Pour son premier titre sur Playstation 3, le studio Naughty Dog (Crash Bandicoot, Jak & Daxter) offre une semi-réussite. Le gameplay sent le réchauffé mais la grande aventure, elle, est bien là, plutôt Bob Morane qu'Aventuriers de l'Arche Perdue.
Parmi toutes les promesses plus ou moins fantasmatiques délivrées par Sony lors de la grande première de la Playstation 3 en mai 2005, il y en a tout de même au moins une qui semble être en passe de se réaliser : celle de proposer une machine de divertissement à l'intersection des univers du jeu vidéo et du film, concept symbolisé, entre autres, par l'emprunt de la police de caractères Spider-man. Il y a deux mois, c'était Heavenly Sword qui se rêvait superproduction heroic fantasy, grandes idées et cinématiques impressionnantes mais tout, tout petit jeu. Uncharted, lui aussi, affiche fièrement ses ambitions grand écran, particulièrement dans les making of qui peuplent la section bonus du disque Blu-Ray : désir de rendre hommage au classique film d'aventures, importance du scénario et de l'attachement du joueur aux personnages, embauche d'acteurs expérimentés pour la motion capture…

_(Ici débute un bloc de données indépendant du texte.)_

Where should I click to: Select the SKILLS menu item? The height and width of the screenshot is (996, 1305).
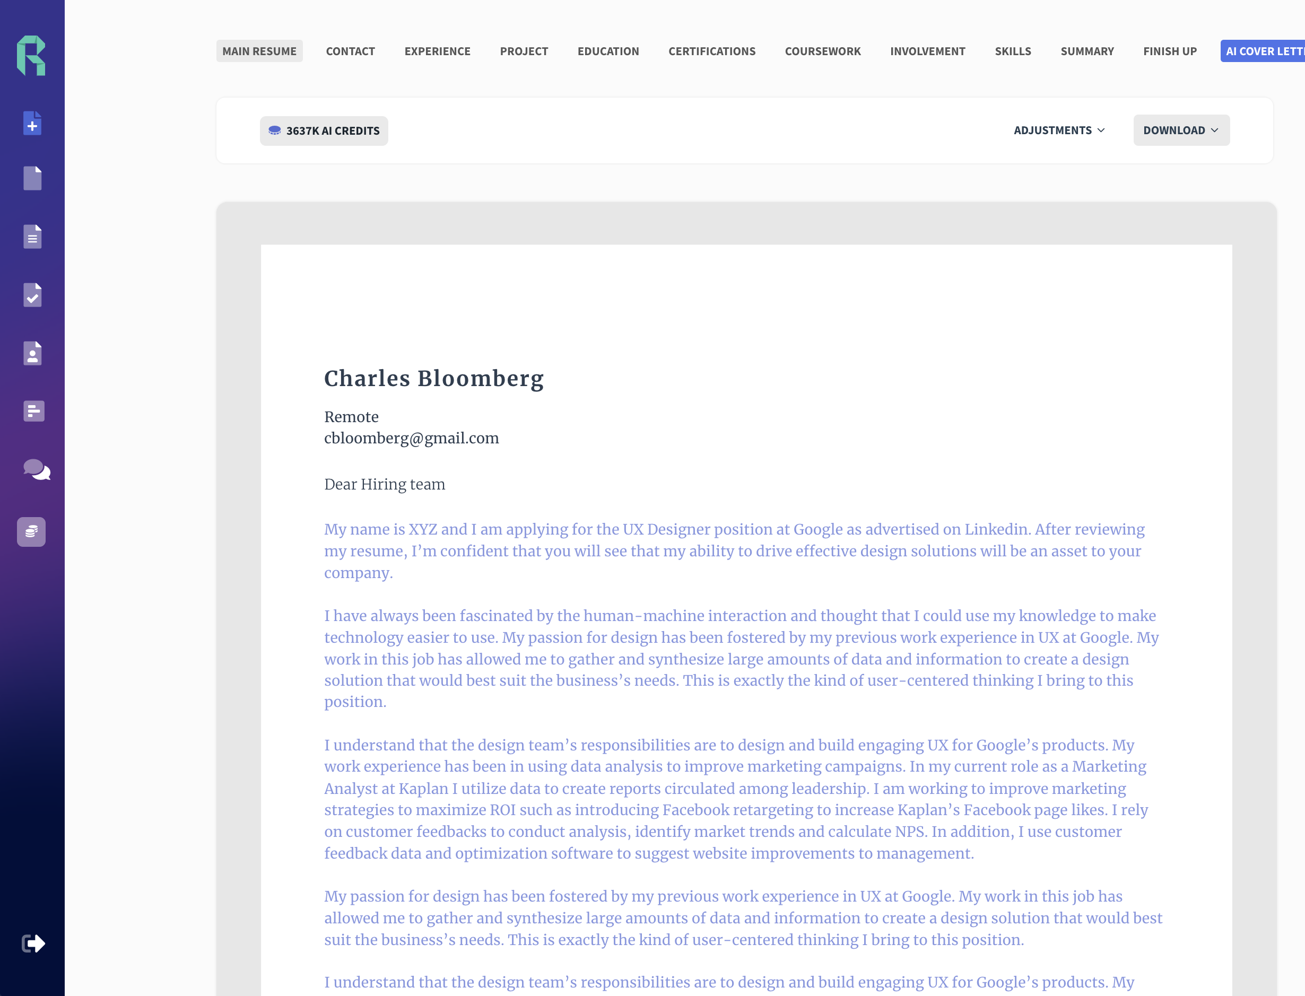(x=1012, y=50)
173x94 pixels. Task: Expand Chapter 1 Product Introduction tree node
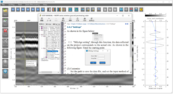[40, 27]
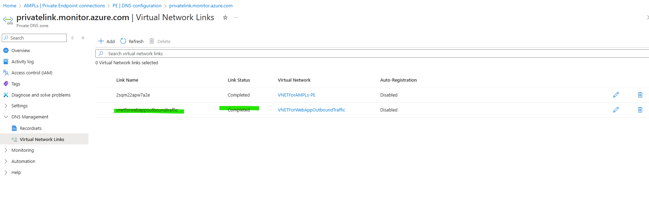Go to Access control (IAM)

click(x=32, y=73)
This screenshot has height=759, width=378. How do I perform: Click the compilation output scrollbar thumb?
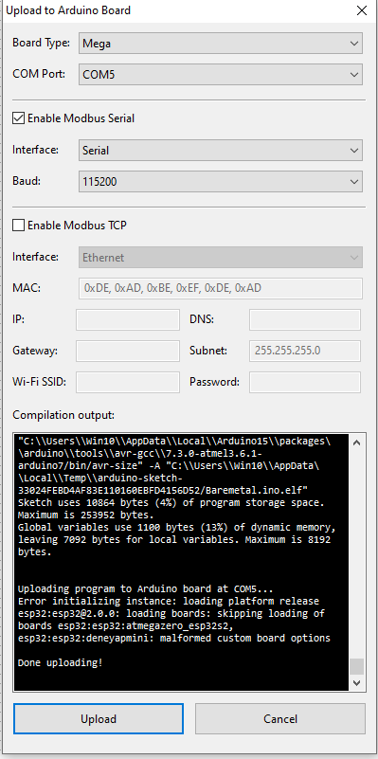pos(357,666)
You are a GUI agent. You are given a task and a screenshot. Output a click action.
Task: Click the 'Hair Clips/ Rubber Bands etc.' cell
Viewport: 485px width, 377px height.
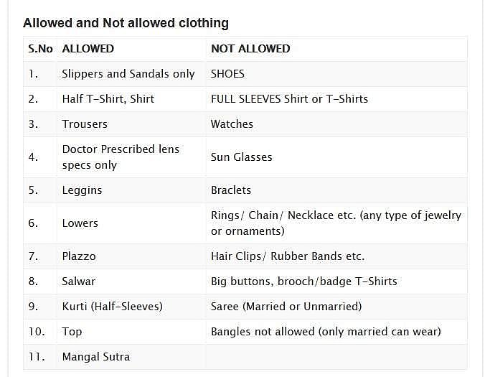[287, 256]
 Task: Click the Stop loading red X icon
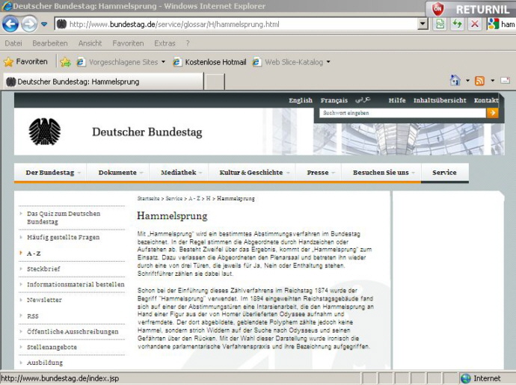[x=475, y=24]
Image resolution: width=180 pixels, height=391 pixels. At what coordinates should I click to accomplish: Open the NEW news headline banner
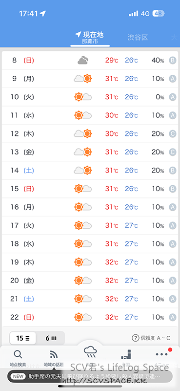tap(90, 376)
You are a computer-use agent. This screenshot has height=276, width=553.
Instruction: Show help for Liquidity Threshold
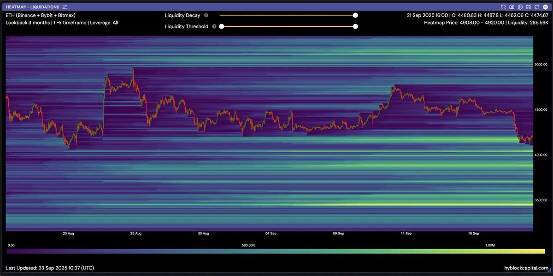click(213, 26)
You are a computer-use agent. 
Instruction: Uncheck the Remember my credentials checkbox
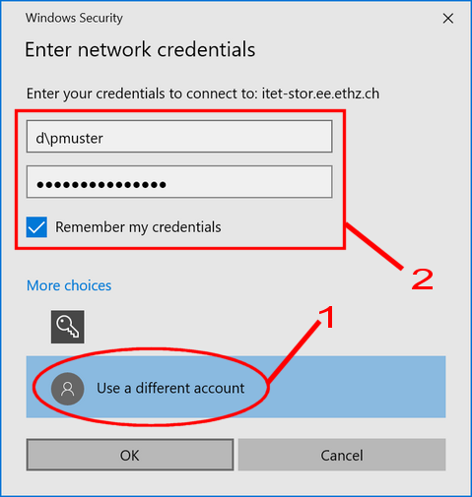point(36,226)
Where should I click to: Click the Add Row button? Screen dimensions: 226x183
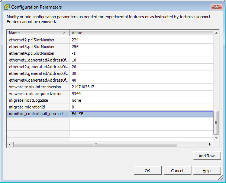(207, 156)
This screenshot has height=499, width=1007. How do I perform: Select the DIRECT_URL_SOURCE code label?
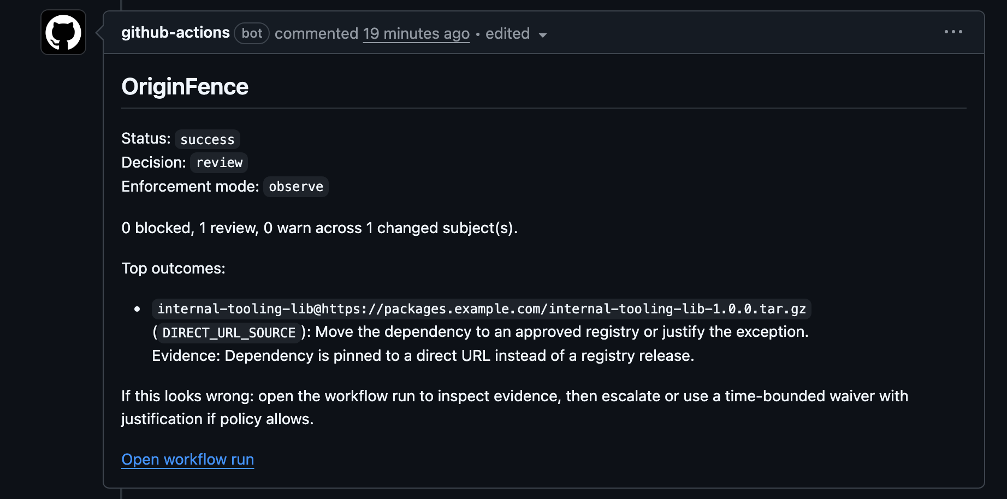(230, 332)
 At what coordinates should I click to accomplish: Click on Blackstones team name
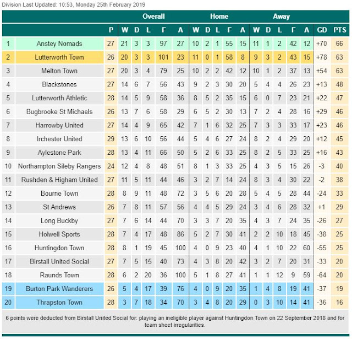pyautogui.click(x=59, y=84)
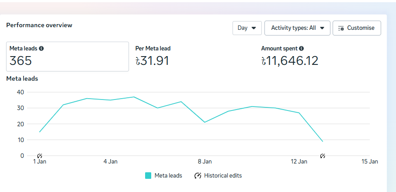Click the chart peak data point on 5 Jan
Viewport: 396px width, 192px height.
pyautogui.click(x=134, y=97)
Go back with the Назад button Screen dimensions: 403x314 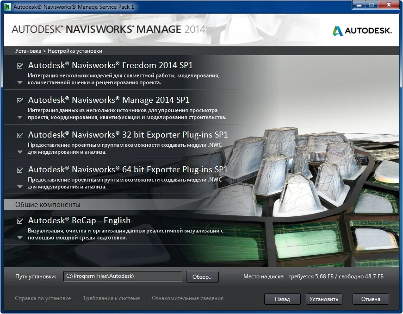click(282, 299)
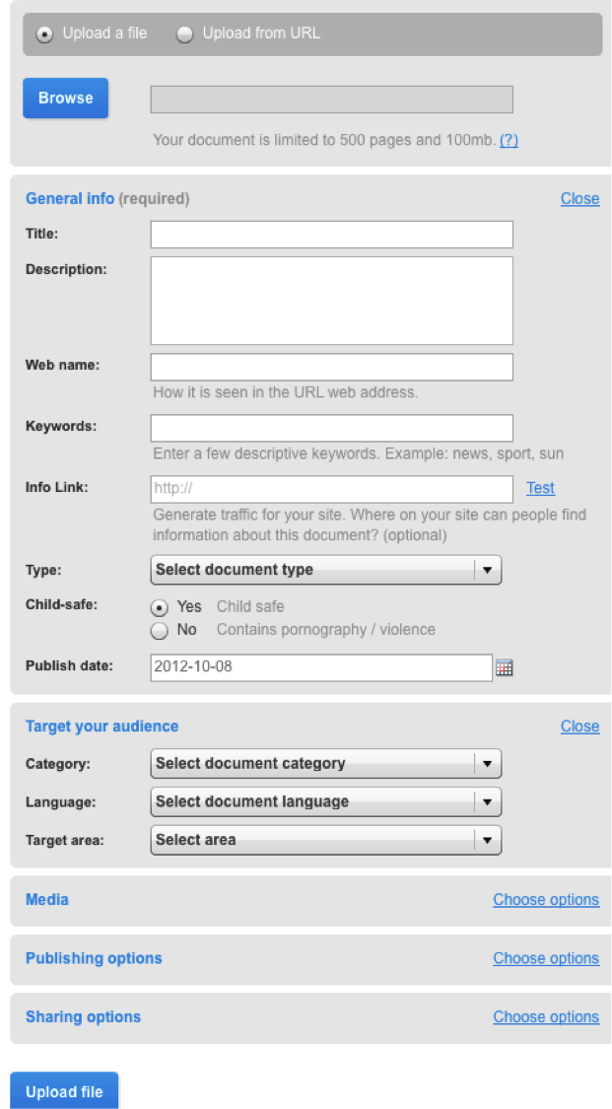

Mais contrairement à Heavenly Sword, le jeu, lui aussi, est bien là. Enfin, presque là. Lorgnant de toute évidence du côté du Tomb Raider-like, Uncharted propose un mélange de plateforme, de résolution d'énigmes et de combat. Beaucoup (trop) de combat. On voudrait chasser les indices, déjouer des pièges, déchiffrer des codes, explorer des caveaux centenaires – bref, jouer les aventuriers –, mais un nombre invraisemblable d'adversaires oblige en permanence à sortir les flingues (ou les fusils à pompe, ou les lance-grenades…), et les soupirs permanents du héros ("ces types sont partout !" ou "c'est une plaisanterie !") deviennent rapidement les nôtres. Plus sérieux, Uncharted rappelle en permanence des choses déjà jouées, généralement bien meilleures. On a parlé de Tomb Raider, mais c'est surtout la liberté extraordinaire permise par Assassin's Creed que fait regretter le titre, dont le héros ne possède ni la souplesse, ni la grâce d'Altaïr. Et puisque la plus grande partie de l'aventure est passée gun à la main, difficile de ne pas mentionner Gears of War : on retrouve ici la visée par-dessus l'épaule, la gestion de la couverture, et même, dans certains niveaux, les codes esthétiques du méga-hit d'Epic. Mais sans le punch qui continue, quelques semaines après la sortie de la version PC, à caractériser l'original.

Il serait donc facile de classer Uncharted dans la catégorie des jeux arrivés un peu tard et de passer à autre chose. Ceci dit, malgré le bombage de torse de rigueur exhibé dans les fameux making of (un jeu "unique," des choses "que vous n'avez jamais vues auparavant"), les ambitions du studio étaient somme toute assez modestes. Car c'est avant tout des pulp movies, l'équivalent cinématographique du roman de gare, que les créateurs ont puisé leur inspiration. Et sur cet aspect, le titre est quasi-irréprochable : il y a une grande chasse au trésor de ruines aztèques en cités abandonnées, des rebondissements, une romance naissante, et même une pointe de fantastique. Plus Bob Morane qu'Indiana Jones, Uncharted assume son absence de génie avec une honnêteté désarmante et, tout en restant à bonne distance du chef d'œuvre, livre une grande aventure distrayante en 16/9 et son 5.1, dans un genre auquel le jeu vidéo s'intéresse finalement assez peu. Une semi-réussite, en somme : si Heavenly Sword était la superproduction creuse et barbante, Uncharted est la série B sympathique, entièrement dispensable, mais dont le charme sincère séduit inexplicablement un soir de zapping paresseux.